Overview
- Manufacturer: Porsche
- Model years: 1984-1987
- Assembly: Weissach

Body and chassis
- Class: Concept car
- Body style: Two-door roadster
- Layout: RR layout

Powertrain
- Engine: 2.0 L (1,984 cc) turbocharged Type 4 F4
- Transmission: 5-speed manual

Dimensions
- Curb weight: 880 kg. (1,940 lbs.)

= Porsche 984 =

Porsche concept vehicle

The Porsche 984 Junior (Also known as the 984) was a 2-door roadster concept from the German automobile manufacturer Porsche, that was in development between 1984 and 1987. It was designed to be a small, affordable and fuel-efficient sports car similar to the Porsche 924, albeit with a lower sales price. It was conceptualized in cooperation with Spanish automaker SEAT, although Porsche eventually pressed forward with development on their own. The entire project was discontinued in early 1988.

== History ==

The Porsche 984 concept was inspired by a joint project done with SEAT, and together the two companies birthed the "Porsche PS", which was never prototyped. A 1.5 L inline-four watercooled engine, officially codenamed "System Porsche", was developed shortly after to go along with the PS, although SEAT later kept it and used it in the first generation SEAT Ibiza. A 2.0 L flat-four engine developed entirely by Porsche was prepared for use in the 984 instead.

SEAT eventually left the project, and Porsche chose to proceed with the development of the concept alone. According to Porsche, the car was designed to appeal to a younger audience, with a planned price that was somewhere in the area of 40,000 DM (Approx. US$66,000 adjusted for inflation) Had it gone into production, it would have likely replaced the Porsche 924 as the entry-level vehicle in their lineup.

In spite of whatever promise the prototype may have shown, plummeting sales worldwide (both at Porsche and across the automotive industry) following Black Monday in October of 1987 rendered the continuation of development economically infeasible. This brought the project to a halt by March of 1988.

== Design ==

The 984 concept was very similar to the aforementioned Porsche-SEAT (PS) project, and were very similar in terms of what they were intended to be. Both were to be a lightweight, fun to drive, and affordable vehicle, and the rear-engine configuration, among other features, seemed to reflect these aspirations.

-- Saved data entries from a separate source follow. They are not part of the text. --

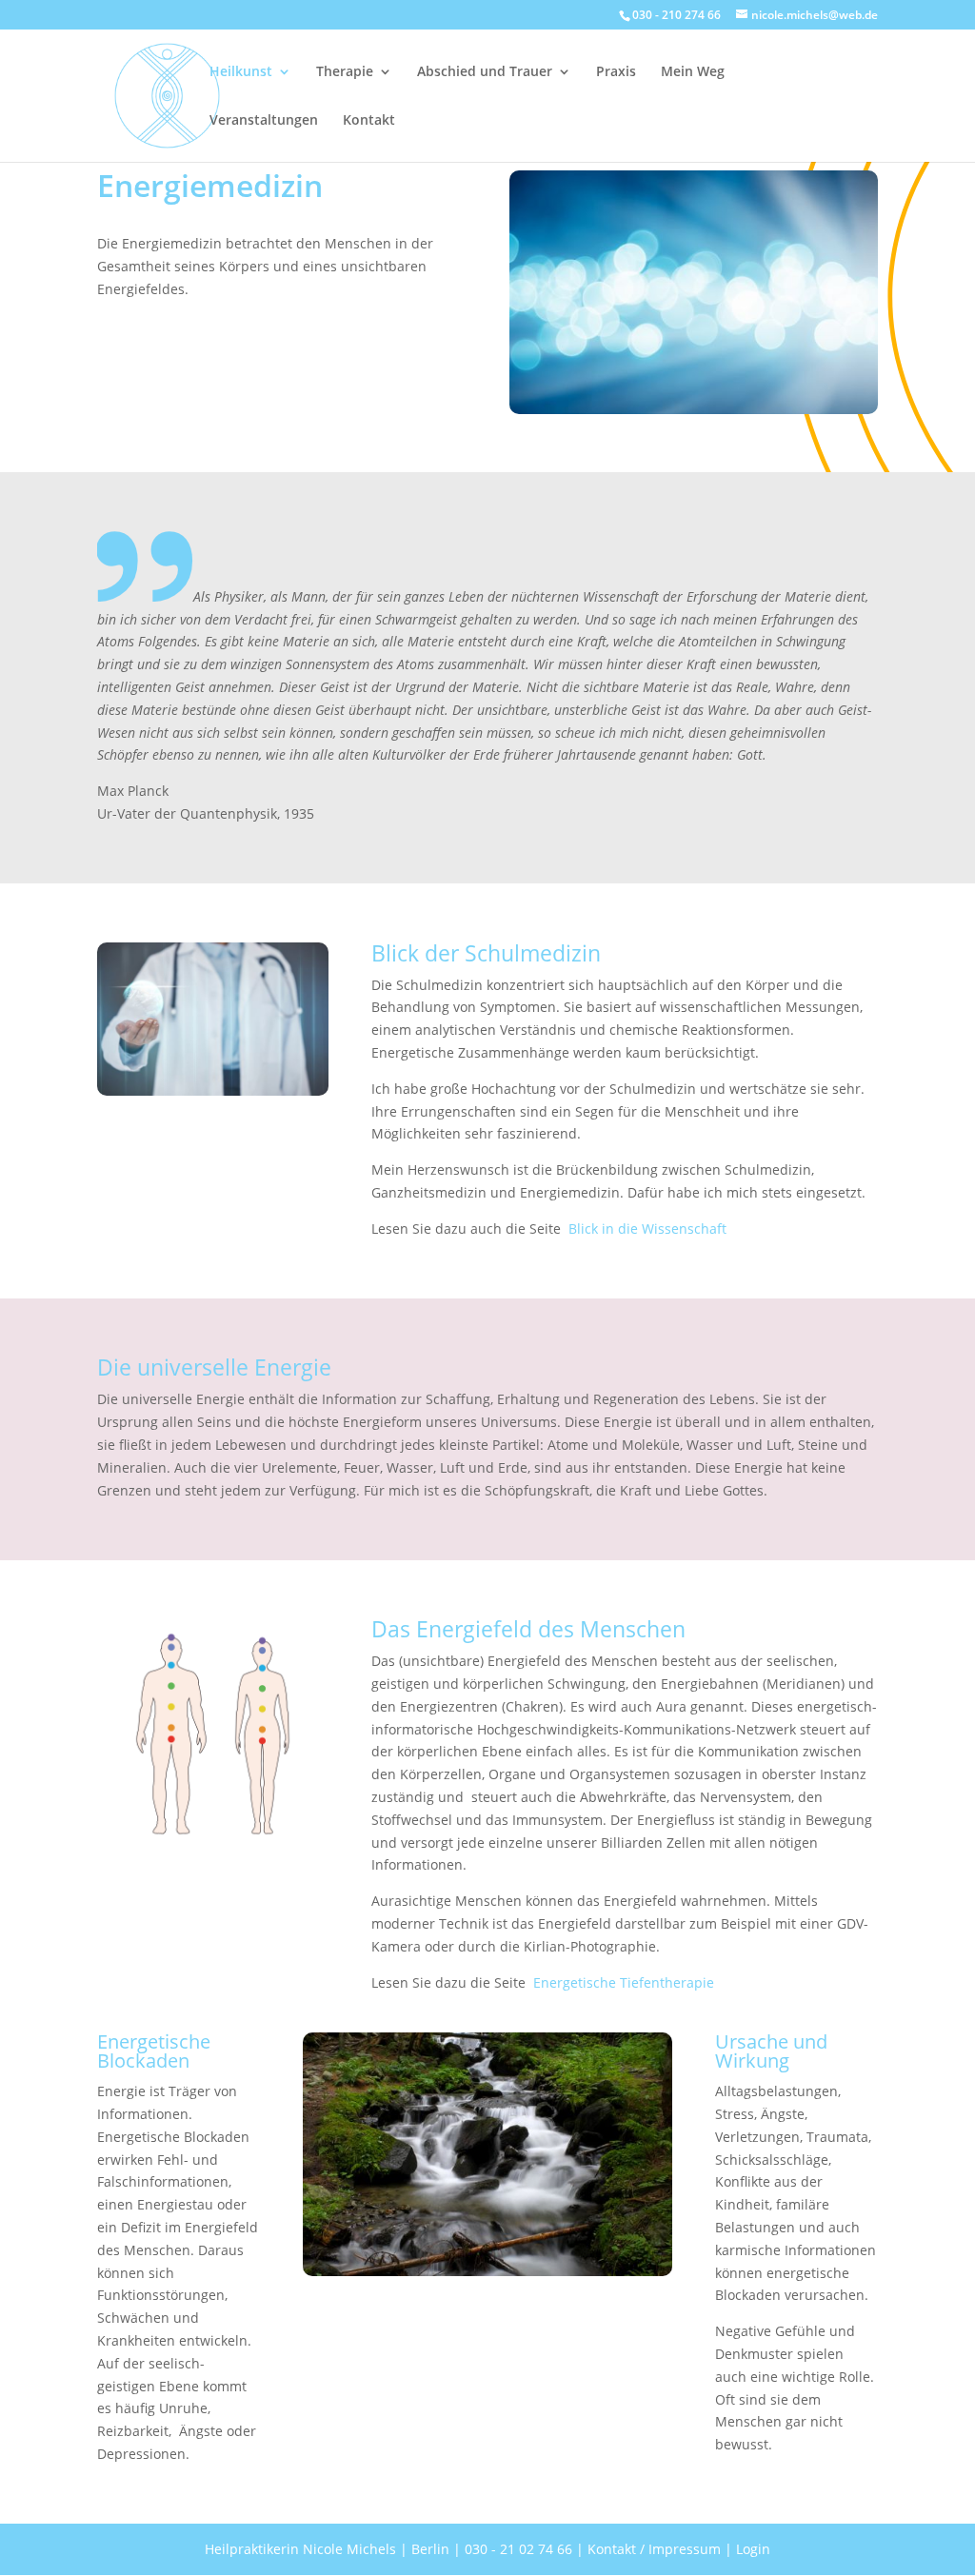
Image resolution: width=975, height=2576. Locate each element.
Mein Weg (693, 72)
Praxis (616, 72)
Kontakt (369, 121)
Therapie (344, 72)
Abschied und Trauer (484, 72)
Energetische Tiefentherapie (623, 1982)
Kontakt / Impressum (654, 2549)
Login (753, 2549)
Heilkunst (240, 72)
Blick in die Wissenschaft (647, 1228)
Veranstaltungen (263, 121)
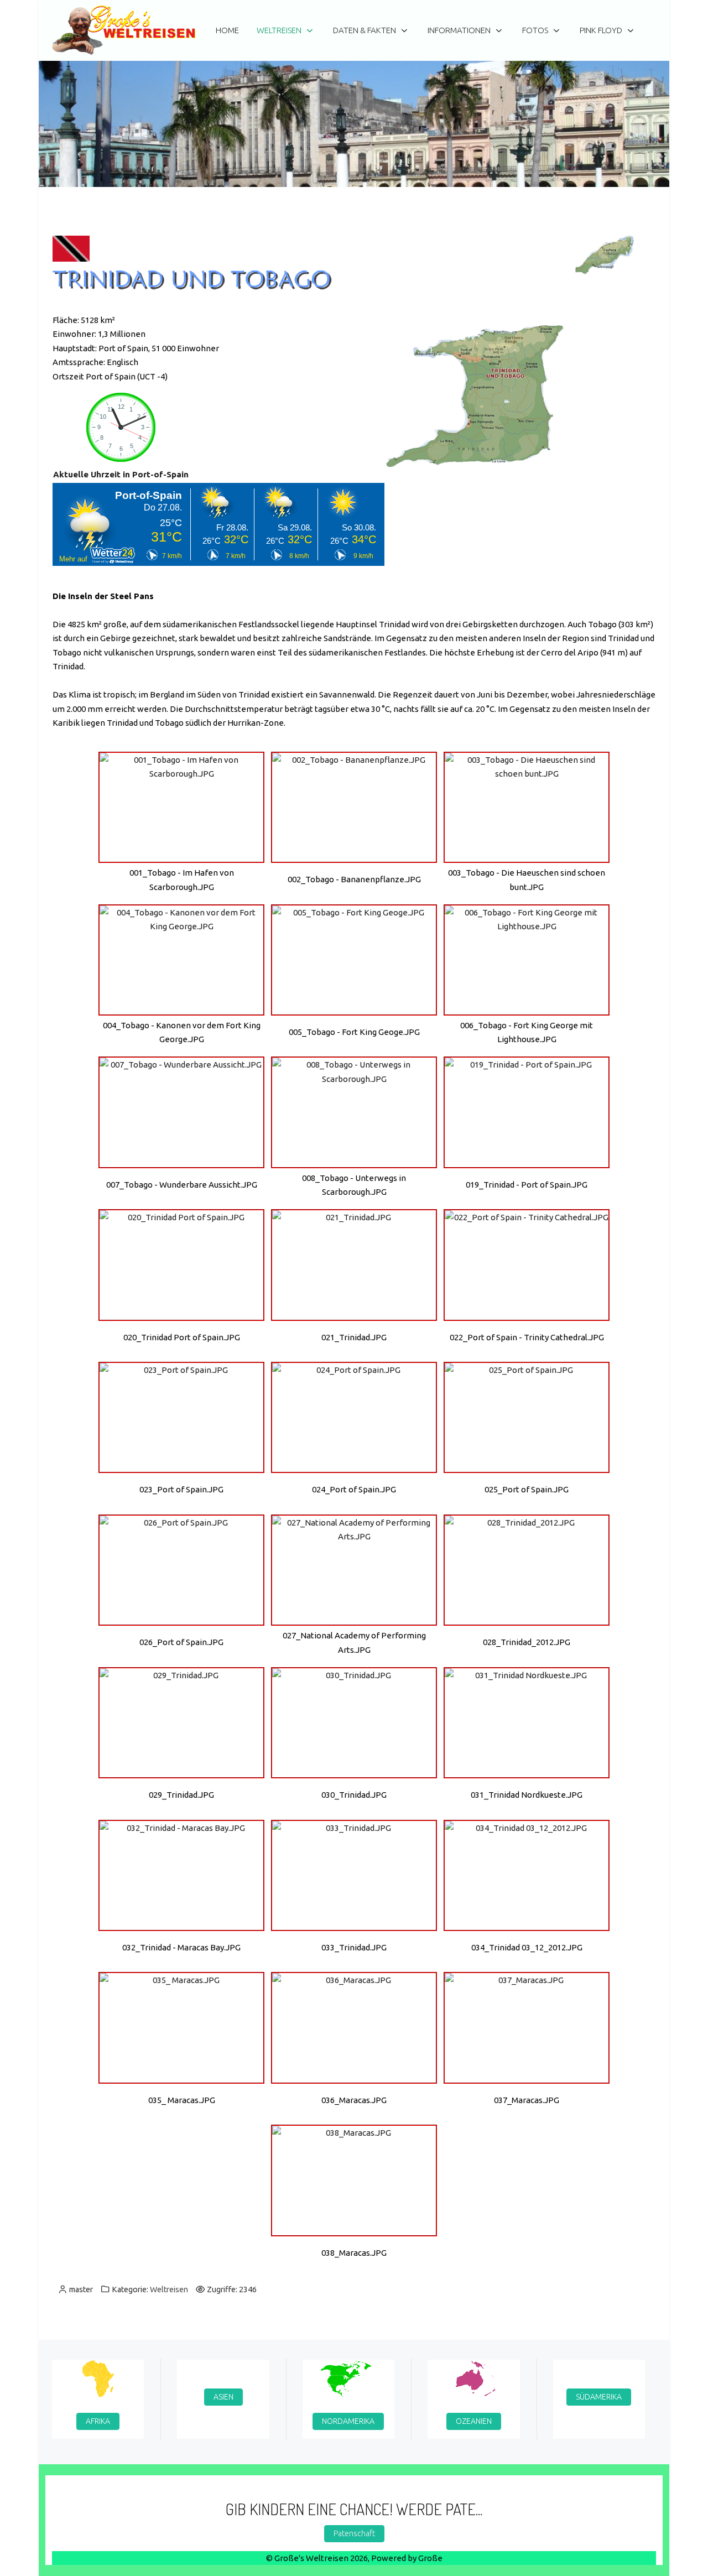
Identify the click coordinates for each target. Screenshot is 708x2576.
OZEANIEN (474, 2421)
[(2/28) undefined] (354, 807)
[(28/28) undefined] (354, 2180)
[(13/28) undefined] (181, 1417)
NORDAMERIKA (348, 2421)
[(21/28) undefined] (527, 1722)
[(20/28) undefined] (354, 1722)
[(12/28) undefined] (527, 1264)
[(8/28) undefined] (354, 1112)
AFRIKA (98, 2421)
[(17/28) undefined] (354, 1570)
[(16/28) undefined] (181, 1570)
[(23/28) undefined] (354, 1875)
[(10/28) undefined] (181, 1264)
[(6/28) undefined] (527, 960)
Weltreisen (169, 2289)
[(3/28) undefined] (527, 807)
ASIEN (223, 2396)
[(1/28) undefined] (181, 807)
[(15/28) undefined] (527, 1417)
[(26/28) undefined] (354, 2027)
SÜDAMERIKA (599, 2396)
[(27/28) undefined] (527, 2027)
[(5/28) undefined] (354, 960)
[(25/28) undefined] (181, 2027)
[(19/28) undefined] (181, 1722)
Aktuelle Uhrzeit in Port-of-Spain (121, 474)
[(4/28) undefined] (181, 960)
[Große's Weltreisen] (123, 30)
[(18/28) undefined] (527, 1570)
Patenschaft (354, 2533)
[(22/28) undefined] (181, 1875)
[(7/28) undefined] (181, 1112)
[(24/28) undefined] (527, 1875)
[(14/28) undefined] (354, 1417)
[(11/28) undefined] (354, 1264)
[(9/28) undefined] (527, 1112)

During development, large portions of the manufactured prototypes contained parts throughout both the interior and exterior that were pulled from other Porsche models of the era. (Including the Porsche 944 and 924, as well as the Porsche 911)

Much unlike the 924, the designers at Porsche ostensibly planned for the car to incorporate an optional all-wheel drive system, as well as a hard-top.
These features, especially all-wheel drive and its rear engine layout, would help to separate it from other roadsters of the era, such as the Mazda MX-5. (which would be put into production by Mazda just two years after the development of the 984 was cancelled) Porsche would, despite the end of the 984 project, later go on to produce the Boxster during the 1990s, which was designed to serve a very similar purpose to the 984 concept.

== Engine ==

The only engine used in the 984 concept was the 2.0 L Volkswagen Type 4 engine found in the Porsche 914, which was, in stark contrast to the 1.5 L "System Porsche" engine found in the SEAT Ibiza, an aircooled unit. Despite this flat-four being used in the prototype models, an all new flat-four engine was supposedly also in development for use in aircraft, as well as a final, production model of the 984. It made 99 kW (135 bhp; 135 PS), and according to track tests that were done by Porsche during development, the vehicle itself had a top speed of approximately 220 km/h (137 mph). The engine within allowed the 984 a 0-60 time of roughly 8 seconds. The planned cabriolet and all-wheel drive models may have impacted those results, had they ever been developed.